The elements aren’t always kind to your foundation. Here are natural effects that can impact the way your foundation stays dry.
- Hydrostatic Pressure
Hydrostatic pressure serves as the driving force behind most of the foundation damage your home may take on. This force starts to build up outside of your foundation when moisture, either in the form of rain, snow, or groundwater, comes into contact with the materials making up the exterior of your basement. As water presses up against those materials, it can cause them to change temperature and size. Additionally, the “Clay Bowl Effect” can cause more damaging hydrostatic pressure all throughout the basement. This occurs due to the fact that to build the basement, the initial crew needs to dig out a space around the basement, build it, then replace the soil.

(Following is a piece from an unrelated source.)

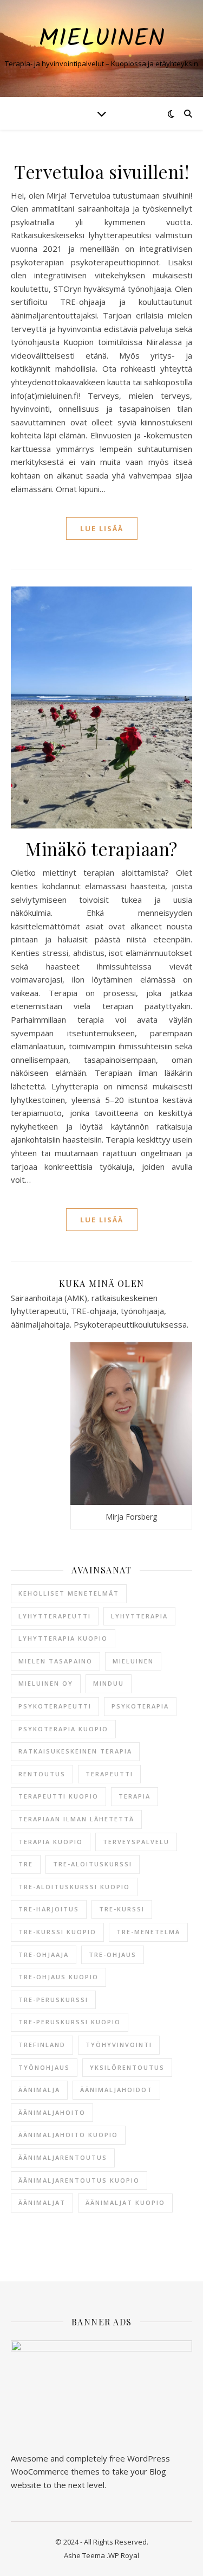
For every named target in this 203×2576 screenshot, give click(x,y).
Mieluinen (101, 39)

That replaced soil can be much looser than the untouched soil, allowing water to proliferate throughout the replaced soil.
A foundation that ends up overexposed to hydrostatic pressure can see not only cracks throughout its slab but also damage to its walls and other structural supports. The longer this damage continues, the more severe the side effects of its work are going to be.
- Freezing Concerns
It isn’t just rain or standing water that can cause structural problems for your foundation. As temperatures start to drop in your area, your basement’s supporting materials can start to suffer from the effects of external freezes. In many ways, freezes work against your home in much the same way standard hydrostatic pressure does. However, as the moisture in your soil starts to freeze, it can expand in size by up to nine percent. That kind of expansion puts a significant amount of pressure on the concrete making up your foundation. This means your foundation may develop cracks or leaks even faster than it would during the warmer months of the year.
Not only that, but frozen water and similar freezes can also cause your foundation to settle prematurely. Some parts of your home will find themselves lifted higher than others. You may have, for example, cracks in one half of your basement and bowing walls in another, even without active flooding or other signs of seepage in place.